A couple who discovered a time capsule from forty-years-ago while renovating their holiday let have managed to track down the family of the man who buried it.
Charlotte and Phil Betts, from Oulton Broad, Suffolk, were ‘excited’ when builders doing work on the old stables next to their home found the glass jar hidden in a wall.
The Nescafe glass jar had duct tape wrapped around the lid and inside was a copy of the local paper, coins, business cards and faded photos – all from 1983.
Charlotte, 47, posted the find on her local Facebook group and soon made contact with Jackie Aarons whose father had hidden the jar in the wall of the stables.
Jackie, 53, said she remembered helping her dad Les with the time capsule 40 years earlier and it was a ‘happy’ moment for her mum Celia Anne – as Les had passed in 2021.
One the old photographs which is now faded but the handwriting on the back is still clear.
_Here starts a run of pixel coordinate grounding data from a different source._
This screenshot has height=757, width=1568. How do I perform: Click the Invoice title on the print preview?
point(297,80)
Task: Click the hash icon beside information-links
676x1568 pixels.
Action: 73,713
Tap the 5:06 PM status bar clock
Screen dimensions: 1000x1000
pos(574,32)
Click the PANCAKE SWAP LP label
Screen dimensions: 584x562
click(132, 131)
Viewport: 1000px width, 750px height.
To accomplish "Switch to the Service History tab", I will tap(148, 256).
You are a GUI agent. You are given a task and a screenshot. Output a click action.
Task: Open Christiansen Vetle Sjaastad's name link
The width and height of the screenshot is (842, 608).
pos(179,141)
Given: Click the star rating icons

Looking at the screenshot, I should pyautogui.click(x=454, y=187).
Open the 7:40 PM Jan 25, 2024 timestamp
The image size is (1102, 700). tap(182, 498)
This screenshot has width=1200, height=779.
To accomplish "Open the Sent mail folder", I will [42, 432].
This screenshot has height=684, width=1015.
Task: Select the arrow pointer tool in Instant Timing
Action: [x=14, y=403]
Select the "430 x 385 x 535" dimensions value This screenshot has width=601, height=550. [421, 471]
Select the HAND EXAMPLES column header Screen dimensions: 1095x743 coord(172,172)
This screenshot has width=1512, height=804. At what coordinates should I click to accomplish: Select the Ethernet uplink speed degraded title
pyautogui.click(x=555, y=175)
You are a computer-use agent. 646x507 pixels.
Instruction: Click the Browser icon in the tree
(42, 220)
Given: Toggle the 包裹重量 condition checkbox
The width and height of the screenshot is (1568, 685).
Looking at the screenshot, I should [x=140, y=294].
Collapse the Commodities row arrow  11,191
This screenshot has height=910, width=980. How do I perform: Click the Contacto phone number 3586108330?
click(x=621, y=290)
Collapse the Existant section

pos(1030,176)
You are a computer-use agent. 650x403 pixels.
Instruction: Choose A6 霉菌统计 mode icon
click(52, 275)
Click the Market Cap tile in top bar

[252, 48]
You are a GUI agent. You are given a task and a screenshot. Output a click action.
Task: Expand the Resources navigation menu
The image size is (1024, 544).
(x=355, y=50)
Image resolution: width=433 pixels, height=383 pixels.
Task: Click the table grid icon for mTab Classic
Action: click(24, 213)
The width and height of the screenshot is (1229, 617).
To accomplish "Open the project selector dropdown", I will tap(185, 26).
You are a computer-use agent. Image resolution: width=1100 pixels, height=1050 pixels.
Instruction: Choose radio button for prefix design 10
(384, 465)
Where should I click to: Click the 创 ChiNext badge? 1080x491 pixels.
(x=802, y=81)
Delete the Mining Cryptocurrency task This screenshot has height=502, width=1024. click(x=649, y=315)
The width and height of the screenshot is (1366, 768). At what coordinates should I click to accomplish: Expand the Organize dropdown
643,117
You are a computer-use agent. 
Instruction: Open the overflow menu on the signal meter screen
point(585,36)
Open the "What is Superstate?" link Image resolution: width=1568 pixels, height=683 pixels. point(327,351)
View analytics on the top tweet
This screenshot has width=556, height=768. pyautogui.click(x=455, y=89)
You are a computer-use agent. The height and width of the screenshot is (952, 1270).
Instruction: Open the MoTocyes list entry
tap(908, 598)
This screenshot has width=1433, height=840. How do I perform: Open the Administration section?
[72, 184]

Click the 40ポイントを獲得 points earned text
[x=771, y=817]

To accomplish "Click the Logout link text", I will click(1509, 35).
It reads: “August 1982, renovation of old stables. Owner Leslie David Aarons shown here. Purchased ‘Woodlands’ April 1979. Wife Celia Anne, children David, Jane and Jacqueline.”
Charlotte, a corporate social responsibility lead, and Phil, a technician support analyst, said they were very excited to find the capsule on November 6.
The couple, who moved into their home last year, said: “We’re currently renovating our holiday let that’s on our plot and the builders found the time capsule.
“They nearly chucked it in a skip at first – it is an old fashioned Nescafé jar.
“We decided to open it and found newspapers from 1983, a few coins, business cards and old photographs wrapped in a polythene bag.
“They had become so degraded you couldn’t see the photograph at all but we could read the writing on the back.”
Charlotte posted on Facebook and soon people who knew the Aarons family messaged both her and Jackie – who helped her dad put it together when she was 11.
Charlotte added: “We exchanged numbers and we’ve spoken on the phone. It was her dad who converted the stables to the holiday let.
“It’s exciting that we found it. We’re going to keep the newspaper and some of the coins to put in a frame for a display in the holiday let – so everyone knows the story.”
Jackie, now living near Loddon in Norfolk, said she remembers helping her mum and dad, brother David and sister Jane, with selecting the items for the jar.
She said: “I have a lot of memories from that lovely house.
“Dad instigated it and put it together but we were all around him, involved in what we put in it.
“I personally haven’t thought about it since the day we put it in. We moved away in 1987 and I didn’t think it would be taken out in my life time.
“Dad didn’t have a particular time frame for how long he wanted it to be in there.
“He did up that building for the holiday let and I think he wanted to put a piece of his moment in there.
“He died in 2021 so he’ll never see it but that’s how it goes.
“It was really exciting when I did find out it had been uncovered. It was really lovely for my mum as she now has a connection to my dad in the past.
“It was a happy moment for all of us.”
Jackie added that she’d seen pictures of the holiday let which form part of the old stables and said it had not changed much from her dad’s own renovations.
She plans to meet Charlotte and Phil in Suffolk to see the time capsule and holiday let in person in the new year.